Göbeklitepe’de ortaya çıkan veriler Kürt coğrafyasının kadim toplumsallığını gösterir. Sümer ve Mısır şehir toplumlarına ilham veren Toros ve Zagros hattında yaşayan toplulukların, yukarı Mezopotamya kültürünün gücü, bugünkü Kürtlüğün gücüyle aynıdır. Kadim bir halk olan Kürtler olan Sümerler “kuzey ve doğudaki dağlık bölge halkı” anlamında “Kurti” adını vermiştir.

Verimli Hilal’i merkez alan 12 bin yıllık bir kültürel önderlikten söz edilmektedir ki, hiçbir kültürün bu kadar uzun dönemde kapsamlı öncülük etmesi görülmemiştir.

Devletleşmemeyi uluslaşmamakla özdeşleştirmemek gerekir. Devletleşmemiş olmak, birebir olarak demokratik olmak anlamına gelir. Devlet dışı kültürün başat örneği olarak Kürt kültürü, güçlü bir demokratik toplum örneğini ortaya koymaktadır.
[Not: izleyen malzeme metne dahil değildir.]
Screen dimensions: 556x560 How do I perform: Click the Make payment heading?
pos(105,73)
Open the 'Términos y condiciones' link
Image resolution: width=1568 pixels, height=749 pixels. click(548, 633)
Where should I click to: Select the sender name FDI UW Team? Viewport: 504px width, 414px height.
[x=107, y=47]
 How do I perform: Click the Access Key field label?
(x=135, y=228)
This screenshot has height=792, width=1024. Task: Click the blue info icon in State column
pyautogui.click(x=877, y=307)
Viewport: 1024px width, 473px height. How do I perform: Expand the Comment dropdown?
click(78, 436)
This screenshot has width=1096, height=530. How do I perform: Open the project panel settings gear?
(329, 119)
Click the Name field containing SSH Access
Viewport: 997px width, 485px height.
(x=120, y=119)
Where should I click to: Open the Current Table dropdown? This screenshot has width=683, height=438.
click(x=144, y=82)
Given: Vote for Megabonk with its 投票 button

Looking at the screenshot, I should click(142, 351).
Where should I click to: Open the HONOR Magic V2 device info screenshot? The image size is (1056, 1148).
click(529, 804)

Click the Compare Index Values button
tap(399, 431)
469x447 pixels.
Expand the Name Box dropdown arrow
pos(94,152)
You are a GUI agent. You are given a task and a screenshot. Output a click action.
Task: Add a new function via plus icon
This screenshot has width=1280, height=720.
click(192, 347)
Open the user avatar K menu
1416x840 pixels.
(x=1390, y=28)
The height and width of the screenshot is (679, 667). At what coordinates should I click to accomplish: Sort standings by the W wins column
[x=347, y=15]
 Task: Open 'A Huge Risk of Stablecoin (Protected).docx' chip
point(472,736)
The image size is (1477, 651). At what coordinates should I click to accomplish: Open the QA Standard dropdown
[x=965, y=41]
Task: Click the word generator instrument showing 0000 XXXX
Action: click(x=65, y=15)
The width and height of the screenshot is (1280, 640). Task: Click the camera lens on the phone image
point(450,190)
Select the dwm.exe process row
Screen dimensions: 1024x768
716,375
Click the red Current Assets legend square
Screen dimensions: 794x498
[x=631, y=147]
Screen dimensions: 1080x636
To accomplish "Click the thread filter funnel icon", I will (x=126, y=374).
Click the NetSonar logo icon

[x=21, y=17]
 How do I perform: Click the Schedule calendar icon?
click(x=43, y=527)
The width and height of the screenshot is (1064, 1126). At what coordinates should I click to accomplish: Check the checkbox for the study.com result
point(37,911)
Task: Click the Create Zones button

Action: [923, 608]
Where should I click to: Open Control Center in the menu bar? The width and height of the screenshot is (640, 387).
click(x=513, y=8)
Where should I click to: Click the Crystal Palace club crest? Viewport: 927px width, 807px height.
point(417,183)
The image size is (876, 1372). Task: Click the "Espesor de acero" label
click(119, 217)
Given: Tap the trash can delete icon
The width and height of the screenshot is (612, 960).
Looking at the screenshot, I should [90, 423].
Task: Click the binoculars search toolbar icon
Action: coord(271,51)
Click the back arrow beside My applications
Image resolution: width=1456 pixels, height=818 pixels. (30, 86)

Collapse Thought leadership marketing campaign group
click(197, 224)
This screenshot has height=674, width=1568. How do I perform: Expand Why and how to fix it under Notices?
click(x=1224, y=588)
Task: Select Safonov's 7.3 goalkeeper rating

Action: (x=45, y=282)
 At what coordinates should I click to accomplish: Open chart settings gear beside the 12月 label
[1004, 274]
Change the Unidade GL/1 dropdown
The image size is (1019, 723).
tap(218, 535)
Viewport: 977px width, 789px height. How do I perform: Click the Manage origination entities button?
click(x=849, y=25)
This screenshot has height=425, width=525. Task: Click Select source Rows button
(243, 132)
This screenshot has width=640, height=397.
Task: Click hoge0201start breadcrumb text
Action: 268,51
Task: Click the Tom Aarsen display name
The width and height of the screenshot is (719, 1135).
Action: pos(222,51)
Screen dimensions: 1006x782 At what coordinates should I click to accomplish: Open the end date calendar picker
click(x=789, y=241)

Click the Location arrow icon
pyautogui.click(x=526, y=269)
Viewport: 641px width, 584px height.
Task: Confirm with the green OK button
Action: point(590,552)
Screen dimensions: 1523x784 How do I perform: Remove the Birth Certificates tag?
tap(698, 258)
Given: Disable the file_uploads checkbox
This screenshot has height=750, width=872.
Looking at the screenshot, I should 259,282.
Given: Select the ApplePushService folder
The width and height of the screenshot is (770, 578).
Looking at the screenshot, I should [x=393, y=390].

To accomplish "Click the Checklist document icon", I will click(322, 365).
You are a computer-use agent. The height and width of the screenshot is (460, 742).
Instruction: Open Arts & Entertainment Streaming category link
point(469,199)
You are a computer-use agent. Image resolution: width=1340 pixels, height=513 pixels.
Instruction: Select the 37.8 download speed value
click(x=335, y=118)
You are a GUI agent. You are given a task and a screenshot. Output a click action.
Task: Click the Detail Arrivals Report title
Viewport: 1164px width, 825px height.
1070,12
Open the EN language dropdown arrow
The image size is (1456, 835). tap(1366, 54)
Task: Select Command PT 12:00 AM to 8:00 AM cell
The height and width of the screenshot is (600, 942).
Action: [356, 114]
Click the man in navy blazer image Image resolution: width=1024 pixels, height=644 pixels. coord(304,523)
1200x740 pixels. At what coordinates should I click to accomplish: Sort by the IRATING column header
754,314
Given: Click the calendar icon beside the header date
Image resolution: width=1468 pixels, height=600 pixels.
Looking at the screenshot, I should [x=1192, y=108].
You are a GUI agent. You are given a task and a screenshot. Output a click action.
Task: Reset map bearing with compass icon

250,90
Kürt kültürü gücünü, uygarlığa devletleşmeye karşı direncinden, bu direncin ürünü olarak demokratikleşmesinden almıştır.

Ancak “M.Ö. 4300’lerden itibaren Aşağı Mezopotamya kökenli El Ubeyd kültürünün Yukarı Mezopotamya kültürünü etkilediğini tespit edebilmekteyiz. El Ubeyd kültürü, güçlü hanedanlar etrafında oluşan hiyerarşik toplumla daha önceki kabile kültüründen ayrışır.”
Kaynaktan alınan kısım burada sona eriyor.